20443
Neural, Behavioral and Parent-Reported Indices of Executive Attention in Younger Siblings of Children with Autism
Younger siblings of children with autism (High-risk [HR]-Siblings) are at increased risk for autism or subclinical social/cognitive deficits referred to as the Broader Autism Phenotype (BAP). Though much research has described behavioral variability exhibited by HR-siblings, little is known about neural mechanisms associated with this heterogeneity. Executive attention is the ability to monitor and resolve conflict between competing stimuli, and is related to self-regulation and social skills.
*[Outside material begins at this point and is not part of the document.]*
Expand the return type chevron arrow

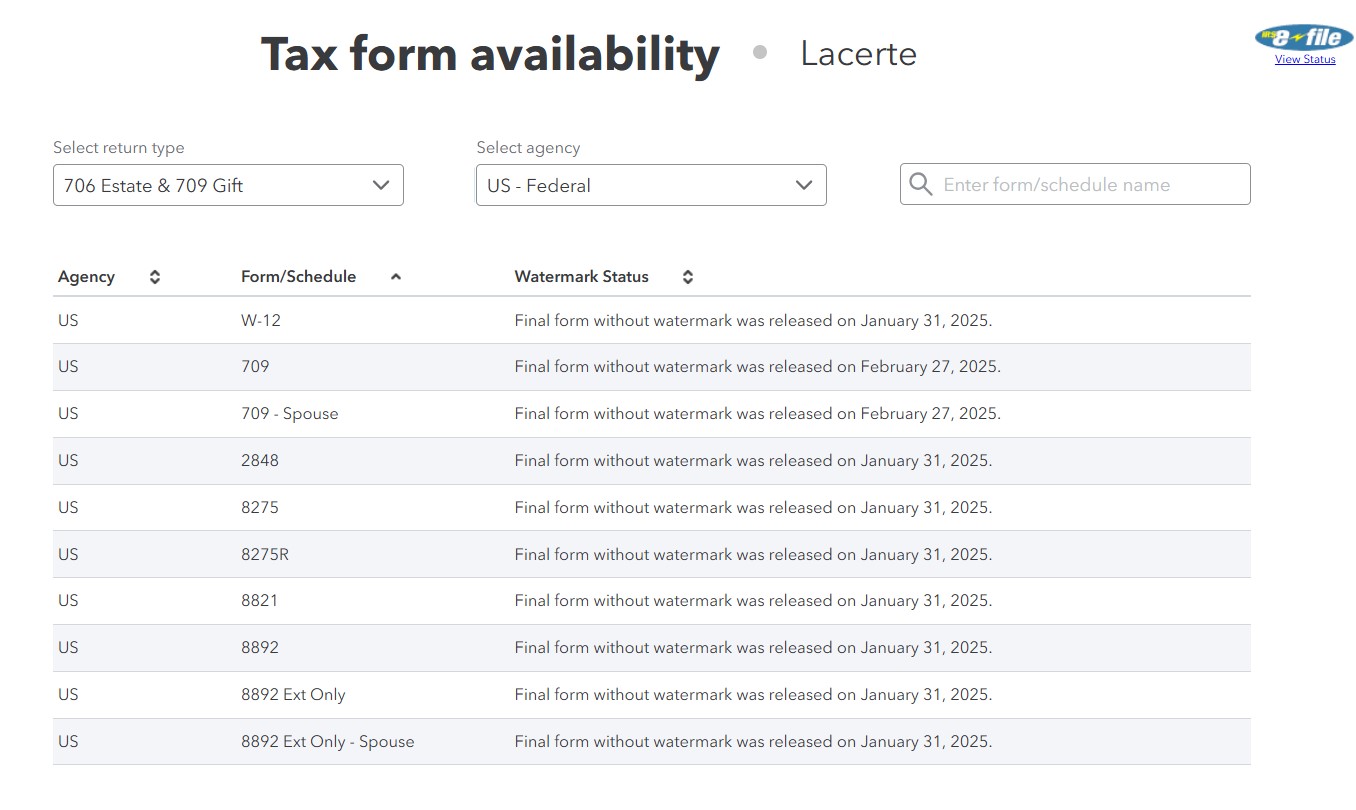pos(380,185)
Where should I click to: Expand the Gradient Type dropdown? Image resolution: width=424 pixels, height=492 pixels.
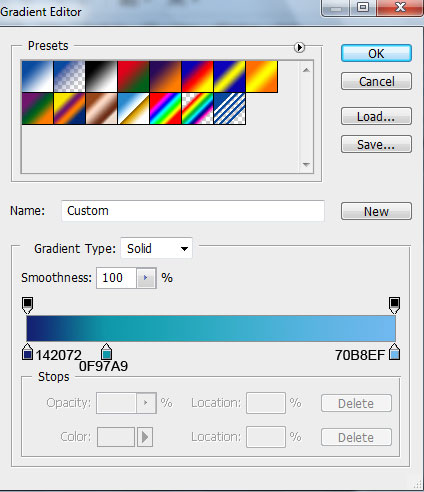[156, 248]
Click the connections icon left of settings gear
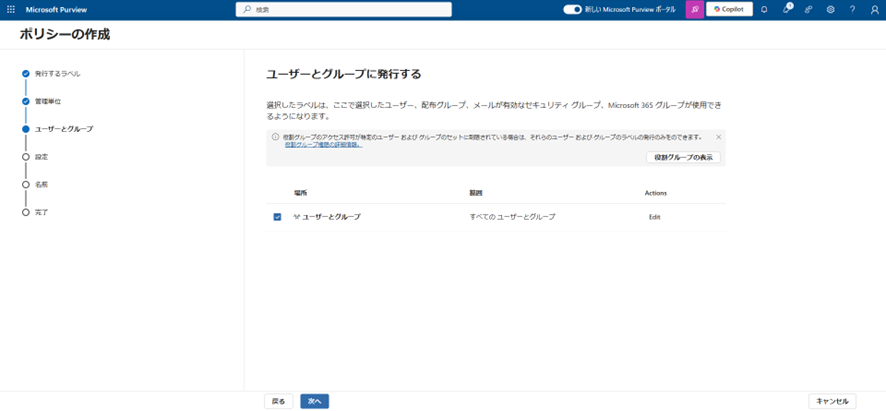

Deficits in executive attention may account for the regulatory and social deficits observed in HR-Siblings.
Objectives:
This study uses a multi-measure approach (EEG, Flanker Task, parent-report) to examine executive attention in preschool-aged HR-Siblings (both affected and unaffected) and a comparison group of low-risk siblings of children without autism (LR-Siblings).
Methods:
Participants include 22 4-7 year-old younger siblings of children with an autism spectrum disorder diagnosis, 3 of whom displayed clinically-significant symptoms of autism (Affected HR-Siblings), and an age-, gender,- and sex-matched sample of 16 LR-Siblings. Participants successfully (≥40% accuracy) completed the Children’s Attention Network Task (ANT; Rueda, 2004), with electroencephalograph (EEG) collected simultaneously. In this modified Flanker task children pressed a button corresponding to a central stimulus’ direction. Central stimuli faced the same (congruent, CON) or opposite (incongruent, ICON) direction as flanking stimuli. CON and ICON stimulus-locked event related potentials (ERPs; N200, P300) were examined at fronto-central sites. Behavioral variables include reaction time and accuracy to CON and ICON stimuli. Parents reported on children’s effortful control (Child Behavior Questionnaire, CBQ; Rothbart et al., 2001).
Results:
A series of repeated measures analyses of variance (Group [3]: Affected HR-Siblings, Unaffected HR-Siblings, LR-Siblings X Trial Type [2]: CON vs ICON) were conducted with task accuracy and reaction times (behavioral), and N200 adaptive mean amplitude at Fz (neurophysiological) as the dependent variables. Behaviorally, a main effect of trial type revealed that regardless of diagnostic group, participants made more errors F(1,36)=32.36, p<.001, and responded more slowly F(1,36)=7.97, p=.008, on incongruent compared to congruent trials. Neurophysiologically, a main effect of group emerged, F(2, 28)=6.76, p=.004, with Affected HR-Siblings exhibiting significantly less negative N200 adaptive means than LR-Siblings regardless of condition, Mdif=7.54, p=.005 (Figure 1). With respect to parent-reported Effortful Control, a multivariate analysis of variance revealed group differences in global levels of Effortful Control, F(8, 46)=4.03, p=.001, driven by differences in Inhibitory Control, F(2, 26)=6.76, p=.004. Affected HR-Siblings were rated highest in Inhibitory Control (Figure 2). Across the full sample, and split by group, the N200 ERP was not correlated with task performance or parental reports of effortful control.
Conclusions:
Despite a lack of differences in behavioral performance between HR- and LR-Siblings, a neurophysiological index (N200) clearly differentiated sibling groups. These impairments fell along a continuum from Affected HR-Siblings to LR-siblings, indicative of a BAP. Interestingly, Affected HR-Siblings exhibited higher Inhibitory Control than LR-Siblings. These children may be overly controlled and rigid in their thinking, which may serve as a compensatory mechanism in ANT task performance, where groups performed comparably. Subtle differences in cognitive and executive attention may index the BAP better than behavioral measures alone.